(Collected data)
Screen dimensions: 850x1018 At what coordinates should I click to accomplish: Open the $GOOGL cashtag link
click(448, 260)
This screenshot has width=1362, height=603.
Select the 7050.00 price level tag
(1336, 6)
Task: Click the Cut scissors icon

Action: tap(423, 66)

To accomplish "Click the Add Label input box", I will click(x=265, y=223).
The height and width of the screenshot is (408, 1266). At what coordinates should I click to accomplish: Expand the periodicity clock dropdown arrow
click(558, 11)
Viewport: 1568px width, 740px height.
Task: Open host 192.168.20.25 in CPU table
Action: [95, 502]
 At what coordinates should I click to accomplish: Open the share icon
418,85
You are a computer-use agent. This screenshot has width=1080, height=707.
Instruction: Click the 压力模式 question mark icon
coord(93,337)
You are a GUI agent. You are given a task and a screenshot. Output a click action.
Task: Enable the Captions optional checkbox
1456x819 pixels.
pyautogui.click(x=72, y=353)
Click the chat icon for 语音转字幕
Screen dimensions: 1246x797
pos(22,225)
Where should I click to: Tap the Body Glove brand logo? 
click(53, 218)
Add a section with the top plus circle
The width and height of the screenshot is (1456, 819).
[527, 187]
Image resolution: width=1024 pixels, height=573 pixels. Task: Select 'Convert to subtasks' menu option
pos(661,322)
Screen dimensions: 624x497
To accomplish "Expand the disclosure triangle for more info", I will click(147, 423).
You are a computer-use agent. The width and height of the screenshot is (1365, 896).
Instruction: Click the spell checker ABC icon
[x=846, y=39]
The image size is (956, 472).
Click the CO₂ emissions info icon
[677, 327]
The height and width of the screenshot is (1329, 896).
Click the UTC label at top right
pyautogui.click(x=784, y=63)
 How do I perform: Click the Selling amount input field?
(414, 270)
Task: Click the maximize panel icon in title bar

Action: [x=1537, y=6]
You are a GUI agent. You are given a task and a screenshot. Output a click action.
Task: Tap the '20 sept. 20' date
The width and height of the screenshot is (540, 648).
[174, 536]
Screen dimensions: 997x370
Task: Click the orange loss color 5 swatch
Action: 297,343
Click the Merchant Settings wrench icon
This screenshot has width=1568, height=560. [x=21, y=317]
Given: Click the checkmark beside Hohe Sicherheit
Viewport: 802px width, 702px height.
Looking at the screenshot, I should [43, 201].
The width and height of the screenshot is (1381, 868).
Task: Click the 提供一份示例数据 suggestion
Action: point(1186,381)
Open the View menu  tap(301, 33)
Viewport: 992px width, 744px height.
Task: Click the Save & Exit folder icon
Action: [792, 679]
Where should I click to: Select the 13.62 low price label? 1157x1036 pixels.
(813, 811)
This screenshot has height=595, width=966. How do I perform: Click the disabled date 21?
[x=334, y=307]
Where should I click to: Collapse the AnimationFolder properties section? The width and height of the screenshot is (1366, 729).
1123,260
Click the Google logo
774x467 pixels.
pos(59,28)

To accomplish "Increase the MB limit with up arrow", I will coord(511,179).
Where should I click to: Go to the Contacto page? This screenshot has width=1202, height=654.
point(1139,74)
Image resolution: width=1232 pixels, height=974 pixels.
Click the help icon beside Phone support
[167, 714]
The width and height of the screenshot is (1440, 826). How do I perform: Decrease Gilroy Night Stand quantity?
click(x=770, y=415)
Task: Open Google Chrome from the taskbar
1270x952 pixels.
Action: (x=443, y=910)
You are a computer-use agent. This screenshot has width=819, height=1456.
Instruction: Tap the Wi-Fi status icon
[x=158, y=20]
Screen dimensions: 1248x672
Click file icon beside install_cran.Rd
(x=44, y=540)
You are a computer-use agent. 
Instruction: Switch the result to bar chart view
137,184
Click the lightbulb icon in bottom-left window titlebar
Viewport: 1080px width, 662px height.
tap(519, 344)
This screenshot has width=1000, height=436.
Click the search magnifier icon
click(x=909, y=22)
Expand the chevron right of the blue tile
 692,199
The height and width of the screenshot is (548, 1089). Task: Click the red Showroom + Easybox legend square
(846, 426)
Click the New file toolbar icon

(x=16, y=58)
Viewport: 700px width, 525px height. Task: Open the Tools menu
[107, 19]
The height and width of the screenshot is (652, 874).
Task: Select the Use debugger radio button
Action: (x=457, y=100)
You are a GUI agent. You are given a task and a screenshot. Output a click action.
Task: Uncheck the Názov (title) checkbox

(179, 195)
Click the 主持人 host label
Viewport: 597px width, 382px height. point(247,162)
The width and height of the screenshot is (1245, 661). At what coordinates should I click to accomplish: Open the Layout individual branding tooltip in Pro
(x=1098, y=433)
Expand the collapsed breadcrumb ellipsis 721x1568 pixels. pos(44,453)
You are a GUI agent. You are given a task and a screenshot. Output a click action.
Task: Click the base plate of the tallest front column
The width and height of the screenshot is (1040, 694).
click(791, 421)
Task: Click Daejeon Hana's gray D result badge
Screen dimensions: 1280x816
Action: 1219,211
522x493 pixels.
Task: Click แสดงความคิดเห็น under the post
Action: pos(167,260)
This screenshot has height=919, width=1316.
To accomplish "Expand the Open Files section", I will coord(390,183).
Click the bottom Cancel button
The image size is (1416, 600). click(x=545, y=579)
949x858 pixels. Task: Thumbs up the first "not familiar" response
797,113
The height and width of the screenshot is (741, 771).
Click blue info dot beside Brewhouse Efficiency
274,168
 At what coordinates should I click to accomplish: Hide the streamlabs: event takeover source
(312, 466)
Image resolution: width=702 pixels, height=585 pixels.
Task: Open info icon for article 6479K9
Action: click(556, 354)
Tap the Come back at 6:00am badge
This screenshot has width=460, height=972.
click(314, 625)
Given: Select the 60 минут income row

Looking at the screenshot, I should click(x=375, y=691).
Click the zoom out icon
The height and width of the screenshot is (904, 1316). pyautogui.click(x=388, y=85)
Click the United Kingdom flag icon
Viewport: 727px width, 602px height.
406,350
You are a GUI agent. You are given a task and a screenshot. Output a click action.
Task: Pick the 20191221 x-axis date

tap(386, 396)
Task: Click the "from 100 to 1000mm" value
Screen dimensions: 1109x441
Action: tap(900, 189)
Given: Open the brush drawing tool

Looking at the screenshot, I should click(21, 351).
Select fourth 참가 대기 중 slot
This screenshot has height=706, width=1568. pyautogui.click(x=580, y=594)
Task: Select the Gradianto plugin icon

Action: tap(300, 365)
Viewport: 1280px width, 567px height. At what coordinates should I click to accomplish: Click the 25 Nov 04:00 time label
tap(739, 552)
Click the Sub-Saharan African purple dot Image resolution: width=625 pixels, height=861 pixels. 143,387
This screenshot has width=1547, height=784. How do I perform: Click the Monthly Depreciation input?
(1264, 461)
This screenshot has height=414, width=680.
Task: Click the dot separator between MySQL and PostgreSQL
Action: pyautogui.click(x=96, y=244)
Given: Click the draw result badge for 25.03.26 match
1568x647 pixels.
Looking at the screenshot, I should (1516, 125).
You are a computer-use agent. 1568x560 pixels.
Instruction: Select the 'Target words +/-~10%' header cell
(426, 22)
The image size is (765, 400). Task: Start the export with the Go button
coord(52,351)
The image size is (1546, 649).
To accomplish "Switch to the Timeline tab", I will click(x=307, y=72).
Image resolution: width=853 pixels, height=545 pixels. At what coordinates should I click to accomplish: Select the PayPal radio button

◆ **Problem to work on**:
Retype each line above exactly as written.

◆ **Response area**:
Screen dimensions: 850x1018 At what coordinates should I click to accomplish: Open the $GOOGL cashtag link
click(448, 260)
This screenshot has width=1362, height=603.
Select the 7050.00 price level tag
(1336, 6)
Task: Click the Cut scissors icon

Action: tap(423, 66)

To accomplish "Click the Add Label input box", I will click(x=265, y=223).
The height and width of the screenshot is (408, 1266). At what coordinates should I click to accomplish: Expand the periodicity clock dropdown arrow
click(558, 11)
Viewport: 1568px width, 740px height.
Task: Open host 192.168.20.25 in CPU table
Action: [95, 502]
 At what coordinates should I click to accomplish: Open the share icon
418,85
You are a computer-use agent. This screenshot has width=1080, height=707.
Instruction: Click the 压力模式 question mark icon
coord(93,337)
You are a GUI agent. You are given a task and a screenshot. Output a click action.
Task: Enable the Captions optional checkbox
1456x819 pixels.
pyautogui.click(x=72, y=353)
Click the chat icon for 语音转字幕
Screen dimensions: 1246x797
pos(22,225)
Where should I click to: Tap the Body Glove brand logo? 
click(53, 218)
Add a section with the top plus circle
The width and height of the screenshot is (1456, 819).
[527, 187]
Image resolution: width=1024 pixels, height=573 pixels. Task: Select 'Convert to subtasks' menu option
pos(661,322)
Screen dimensions: 624x497
To accomplish "Expand the disclosure triangle for more info", I will click(147, 423).
You are a computer-use agent. The width and height of the screenshot is (1365, 896).
Instruction: Click the spell checker ABC icon
[x=846, y=39]
The image size is (956, 472).
Click the CO₂ emissions info icon
[677, 327]
The height and width of the screenshot is (1329, 896).
Click the UTC label at top right
pyautogui.click(x=784, y=63)
 How do I perform: Click the Selling amount input field?
(414, 270)
Task: Click the maximize panel icon in title bar

Action: [x=1537, y=6]
You are a GUI agent. You are given a task and a screenshot. Output a click action.
Task: Tap the '20 sept. 20' date
The width and height of the screenshot is (540, 648).
[174, 536]
Screen dimensions: 997x370
Task: Click the orange loss color 5 swatch
Action: 297,343
Click the Merchant Settings wrench icon
This screenshot has width=1568, height=560. [x=21, y=317]
Given: Click the checkmark beside Hohe Sicherheit
Viewport: 802px width, 702px height.
Looking at the screenshot, I should [43, 201].
The width and height of the screenshot is (1381, 868).
Task: Click the 提供一份示例数据 suggestion
Action: point(1186,381)
Open the View menu  tap(301, 33)
Viewport: 992px width, 744px height.
Task: Click the Save & Exit folder icon
Action: [792, 679]
Where should I click to: Select the 13.62 low price label? 1157x1036 pixels.
(813, 811)
This screenshot has height=595, width=966. How do I perform: Click the disabled date 21?
[x=334, y=307]
Where should I click to: Collapse the AnimationFolder properties section? The width and height of the screenshot is (1366, 729).
1123,260
Click the Google logo
774x467 pixels.
pos(59,28)

To accomplish "Increase the MB limit with up arrow", I will coord(511,179).
Where should I click to: Go to the Contacto page? This screenshot has width=1202, height=654.
point(1139,74)
Image resolution: width=1232 pixels, height=974 pixels.
Click the help icon beside Phone support
[167, 714]
The width and height of the screenshot is (1440, 826). How do I perform: Decrease Gilroy Night Stand quantity?
click(x=770, y=415)
Task: Open Google Chrome from the taskbar
1270x952 pixels.
Action: (x=443, y=910)
You are a computer-use agent. This screenshot has width=819, height=1456.
Instruction: Tap the Wi-Fi status icon
[x=158, y=20]
Screen dimensions: 1248x672
Click file icon beside install_cran.Rd
(x=44, y=540)
You are a computer-use agent. 
Instruction: Switch the result to bar chart view
137,184
Click the lightbulb icon in bottom-left window titlebar
Viewport: 1080px width, 662px height.
tap(519, 344)
This screenshot has width=1000, height=436.
Click the search magnifier icon
click(x=909, y=22)
Expand the chevron right of the blue tile
 692,199
The height and width of the screenshot is (548, 1089). Task: Click the red Showroom + Easybox legend square
(846, 426)
Click the New file toolbar icon

(x=16, y=58)
Viewport: 700px width, 525px height. Task: Open the Tools menu
[107, 19]
The height and width of the screenshot is (652, 874).
Task: Select the Use debugger radio button
Action: (x=457, y=100)
You are a GUI agent. You are given a task and a screenshot. Output a click action.
Task: Uncheck the Názov (title) checkbox

(179, 195)
Click the 主持人 host label
Viewport: 597px width, 382px height. point(247,162)
The width and height of the screenshot is (1245, 661). At what coordinates should I click to accomplish: Open the Layout individual branding tooltip in Pro
(x=1098, y=433)
Expand the collapsed breadcrumb ellipsis 721x1568 pixels. pos(44,453)
You are a GUI agent. You are given a task and a screenshot. Output a click action.
Task: Click the base plate of the tallest front column
The width and height of the screenshot is (1040, 694).
click(791, 421)
Task: Click Daejeon Hana's gray D result badge
Screen dimensions: 1280x816
Action: 1219,211
522x493 pixels.
Task: Click แสดงความคิดเห็น under the post
Action: pos(167,260)
This screenshot has height=919, width=1316.
To accomplish "Expand the Open Files section", I will coord(390,183).
Click the bottom Cancel button
The image size is (1416, 600). click(x=545, y=579)
949x858 pixels. Task: Thumbs up the first "not familiar" response
797,113
The height and width of the screenshot is (741, 771).
Click blue info dot beside Brewhouse Efficiency
274,168
 At what coordinates should I click to accomplish: Hide the streamlabs: event takeover source
(312, 466)
Image resolution: width=702 pixels, height=585 pixels.
Task: Open info icon for article 6479K9
Action: click(556, 354)
Tap the Come back at 6:00am badge
This screenshot has width=460, height=972.
click(314, 625)
Given: Select the 60 минут income row

Looking at the screenshot, I should click(x=375, y=691).
Click the zoom out icon
The height and width of the screenshot is (904, 1316). pyautogui.click(x=388, y=85)
Click the United Kingdom flag icon
Viewport: 727px width, 602px height.
406,350
You are a GUI agent. You are given a task and a screenshot. Output a click action.
Task: Pick the 20191221 x-axis date

tap(386, 396)
Task: Click the "from 100 to 1000mm" value
Screen dimensions: 1109x441
Action: tap(900, 189)
Given: Open the brush drawing tool

Looking at the screenshot, I should click(21, 351).
Select fourth 참가 대기 중 slot
This screenshot has height=706, width=1568. pyautogui.click(x=580, y=594)
Task: Select the Gradianto plugin icon

Action: tap(300, 365)
Viewport: 1280px width, 567px height. At what coordinates should I click to accomplish: Click the 25 Nov 04:00 time label
tap(739, 552)
Click the Sub-Saharan African purple dot Image resolution: width=625 pixels, height=861 pixels. 143,387
This screenshot has width=1547, height=784. How do I perform: Click the Monthly Depreciation input?
(1264, 461)
This screenshot has height=414, width=680.
Task: Click the dot separator between MySQL and PostgreSQL
Action: pyautogui.click(x=96, y=244)
Given: Click the draw result badge for 25.03.26 match
1568x647 pixels.
Looking at the screenshot, I should (1516, 125).
You are a computer-use agent. 1568x560 pixels.
Instruction: Select the 'Target words +/-~10%' header cell
(426, 22)
The image size is (765, 400). Task: Start the export with the Go button
coord(52,351)
The image size is (1546, 649).
To accomplish "Switch to the Timeline tab", I will click(x=307, y=72).
Image resolution: width=853 pixels, height=545 pixels. At what coordinates should I click to accomplish: Select the PayPal radio button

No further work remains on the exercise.